最近、山陽新幹線、神戸市営地下鉄が乗り入れる新神戸駅周辺がSNSで話題になっています。新幹線が乗り入れる政令指定都市にある駅でありながら、周辺にある商業施設の空きが目立つ、というものです。また、新神戸駅に関しては、神戸市営地下鉄新神戸駅の位置が地下深く、新幹線への乗り換えのしにくさも話題に上がります。この記事では、神戸市民から見た新神戸駅周辺の改善ポイントをお伝えします。
新神戸駅のおさらい
新神戸駅は神戸市中央区にあり、山陽新幹線と神戸市営地下鉄の西神・山手線(西神中央~新神戸)、北神線(新神戸~谷上)が乗り入れます。一方、JRの在来線は乗り入れず、神戸市の中心にあたるJR三ノ宮駅から新神戸駅までの所要時間は2分、運賃は210円です。
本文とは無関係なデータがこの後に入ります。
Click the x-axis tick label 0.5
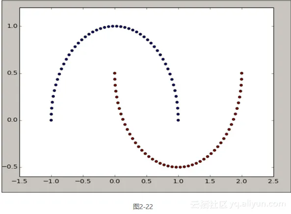291x214 pixels. [x=146, y=181]
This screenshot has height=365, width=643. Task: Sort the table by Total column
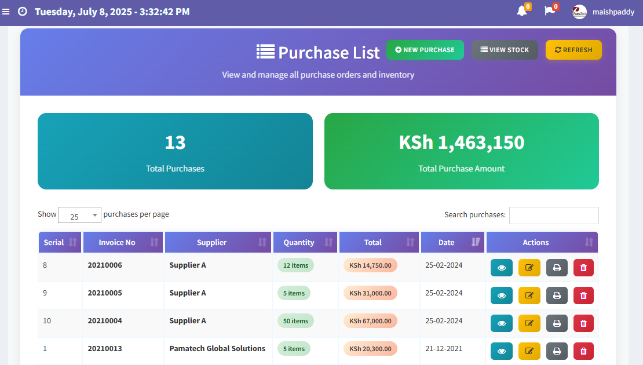(379, 243)
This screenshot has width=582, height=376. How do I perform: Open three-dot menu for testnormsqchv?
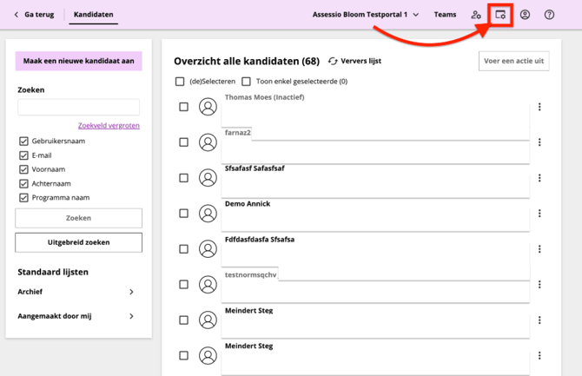(539, 285)
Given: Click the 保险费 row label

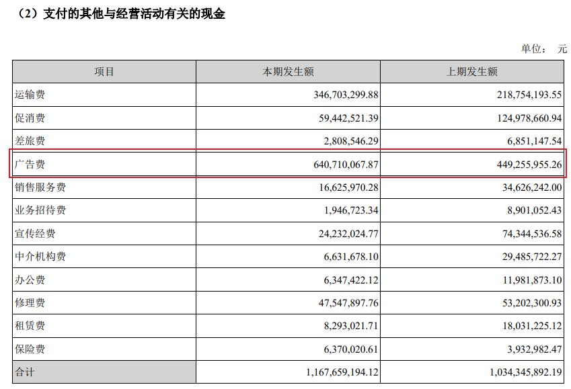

新神戸駅の利用者数はJR新神戸駅が約11,000人(2025年度乗車人員)、地下鉄新神戸駅が約49,000人(2022年度乗降人員)です。鉄道路線以外にも、多数の高速バスや路線バスも乗り入れます。
新幹線からの利用は望めないコトノハコ神戸
三宮から新神戸までの移動は地下鉄が一般的ですが、神戸市バスに乗車しました。阪急・JRガードの下にある64系統「地下鉄三宮駅前」停留所から「新神戸駅前」停留所までは約5分、運賃は230円です。新神戸駅前停留所(神戸北町方面)は阪神高速道路の新神戸トンネルの入口付近にあります。なお、神戸市バスのバス停の隣には神姫バスのバス停があり、三田、有馬、西脇方面の乗車専用停留所となっています。
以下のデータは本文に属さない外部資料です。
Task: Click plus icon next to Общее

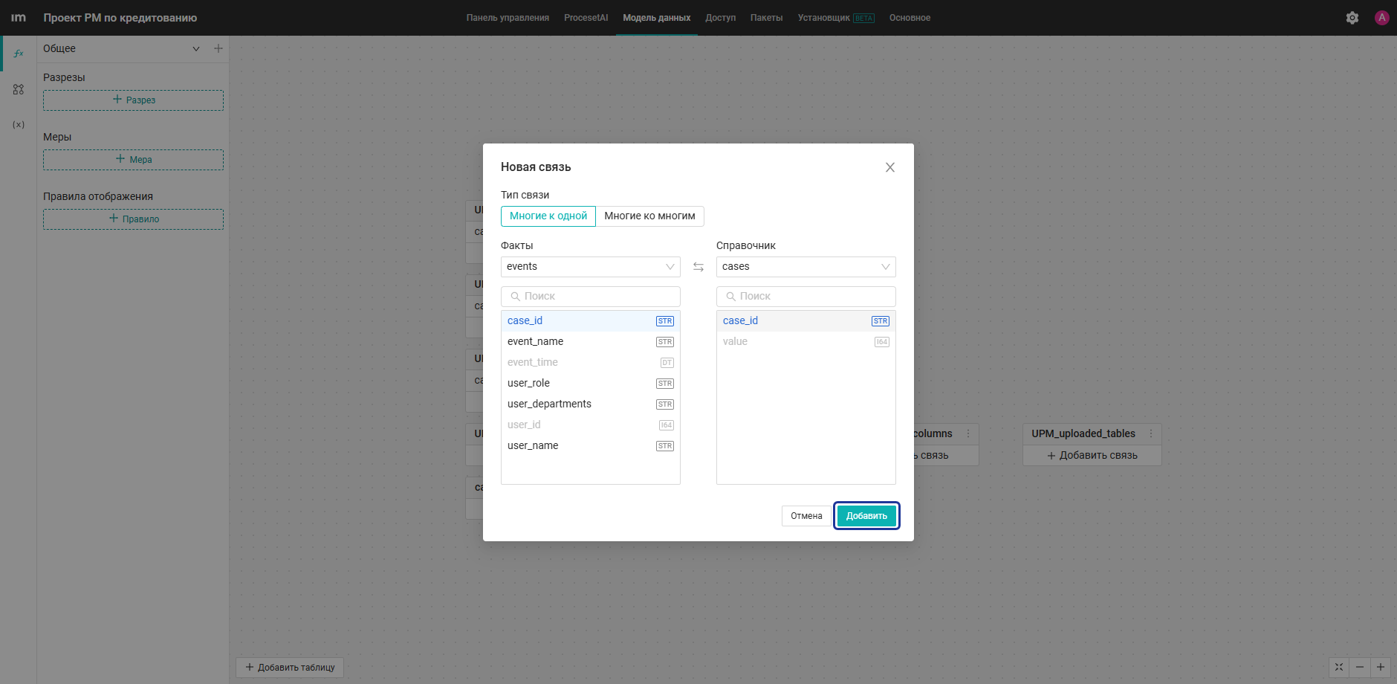Action: [x=218, y=48]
停留所から階段を上がり、ペデストリアンデッキを歩くとJR新神戸駅に着きます。しかし、この階段が意外と段数が多く、スーツケース利用者は悪戦苦闘していました。ここにエスカレーターがあれば、地下鉄駅よりはるかに乗り換えが楽になるのですが。
階段を上がり、新神戸駅と反対側に歩くと、大型複合ビル「新神戸オリエンタルシティ」があり、下層階には総合商業施設「コトノハコ神戸」、上層階には「ANAクラウンプラザホテル神戸」があります。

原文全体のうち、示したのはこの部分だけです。